Protesting Students are in Danger
Hossein Bastani h.bastani@roozonline.com - 2007.10.22

Today, the safety of those students who displayed their anti-government protests at Tehran University on Monday while President Mahmoud Ahmadineajd was delivering his speech is the most important issue that human rights activists should focus on.
The reality is that we must be concerned. We must be seriously concerned about each and every student who at University of Tehran chanted slogans against the President. By the standards of any modern society, these students did the most natural thing: they questioned the policies of the person who leads the executive branch of their country and expressed their opposition to these policies. The disconcerting aspect of all of this is that the target of these protests was the person of ‘Mahmoud Ahmadinejad’. He and his supporters are not of the type to easily disregard such protests.
Experience has proved that the principal and only politics of Ahmadinejad’s government in confronting those opponents who cross its self-defined “red lines _ on top of which is staging protesting gatherings _ is only one issue: brutal suppression of the protestors in a manner that will serve as a lesson to others. And in the words of a theoretician belonging to the administration, ‘If group protestors experience a single unpunished protest, they will be emboldened for the next’.
The manner in which Ahmadinejad’s administration has dealt with protesting gatherings of teachers, workers, students _and most prominently protests by students from Polytechnic University against the president in December 2006 _ are important events that demonstrate the government’s approach to protestors. We have not forgotten that when Polytechnic University students chanted “death to the dictator” in the presence of Ahmadinejad, they were avenged with brutality and deception.

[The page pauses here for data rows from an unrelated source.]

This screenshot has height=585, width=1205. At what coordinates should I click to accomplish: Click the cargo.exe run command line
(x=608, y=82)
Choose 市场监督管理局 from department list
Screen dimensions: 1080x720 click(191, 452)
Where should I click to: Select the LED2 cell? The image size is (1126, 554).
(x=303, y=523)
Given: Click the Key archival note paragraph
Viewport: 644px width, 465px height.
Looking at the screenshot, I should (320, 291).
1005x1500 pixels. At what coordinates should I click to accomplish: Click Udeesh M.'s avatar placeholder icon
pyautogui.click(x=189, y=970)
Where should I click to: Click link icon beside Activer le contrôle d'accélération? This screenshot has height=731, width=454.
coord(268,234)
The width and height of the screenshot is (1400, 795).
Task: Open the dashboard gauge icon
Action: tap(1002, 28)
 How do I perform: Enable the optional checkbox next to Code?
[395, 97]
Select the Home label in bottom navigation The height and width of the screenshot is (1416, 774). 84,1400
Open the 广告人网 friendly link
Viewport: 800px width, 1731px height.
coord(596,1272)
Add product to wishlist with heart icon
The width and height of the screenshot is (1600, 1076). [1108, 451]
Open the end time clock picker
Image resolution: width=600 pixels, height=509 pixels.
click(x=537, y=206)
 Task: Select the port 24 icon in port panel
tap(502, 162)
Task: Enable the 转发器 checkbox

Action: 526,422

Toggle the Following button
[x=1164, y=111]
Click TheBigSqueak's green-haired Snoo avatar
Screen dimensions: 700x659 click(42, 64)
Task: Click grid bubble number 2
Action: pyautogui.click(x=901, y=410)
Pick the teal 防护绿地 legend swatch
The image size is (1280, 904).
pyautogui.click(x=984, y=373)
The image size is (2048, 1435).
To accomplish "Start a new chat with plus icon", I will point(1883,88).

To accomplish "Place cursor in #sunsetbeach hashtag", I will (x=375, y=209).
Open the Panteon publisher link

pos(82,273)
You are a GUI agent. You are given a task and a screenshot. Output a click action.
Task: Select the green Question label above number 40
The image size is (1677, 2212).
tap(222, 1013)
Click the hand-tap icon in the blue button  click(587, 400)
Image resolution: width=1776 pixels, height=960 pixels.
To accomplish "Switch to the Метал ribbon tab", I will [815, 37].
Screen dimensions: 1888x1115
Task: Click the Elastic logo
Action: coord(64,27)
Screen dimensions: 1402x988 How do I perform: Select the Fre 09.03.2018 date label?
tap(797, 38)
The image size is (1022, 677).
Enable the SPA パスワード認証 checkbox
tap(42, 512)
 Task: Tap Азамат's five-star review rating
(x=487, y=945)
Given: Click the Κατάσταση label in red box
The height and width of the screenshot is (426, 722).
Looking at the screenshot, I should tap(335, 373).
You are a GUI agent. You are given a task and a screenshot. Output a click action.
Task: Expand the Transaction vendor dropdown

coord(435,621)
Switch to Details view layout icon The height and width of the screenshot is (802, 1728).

We have not forgotten the day when the president announced to the domestic and foreign media that nobody had the right to confront the protesting students, and only a few months later the protestors were punished and imprisoned on the flimsiest charges (particularly accusing the students of insulting religious principles in student publications, which have been repeatedly denied by students). It has also not been forgotten that the tortures that some of the imprisoned students received in prison were unprecedented. These students have been recently accused by the courts of “insulting the President”, among their charges, while Mr. Ahmadinejad who had once spoken against government confrontation of the protesting students to the media (and some of the international media vociferously disseminated the news) has till today not felt the need to make a single response to the calls of the families of the tortured students.
The student protests at Tehran University on Monday were once again against this very person. If we fall into the belief that the reticence of government authorities on the day following the protests is indicative of a diminished desire on their part to brutally crack-down the protestors, or if we believe that the President’s recent conciliatory remarks in the presence of American students is a sign of his hesitancy and those of his associates, we shall be hard mistaken.
Let me summarize: The protestors at Tehran University are under threat from Ahmadinejad’s government. All human rights advocates must from this very moment take these threats seriously and take every measure at their disposal to prevent revengeful acts by the authorities. Under the circumstances, it is absolutely naïve to bank on the possibility of the President’s moderation in dealing with his political opponents.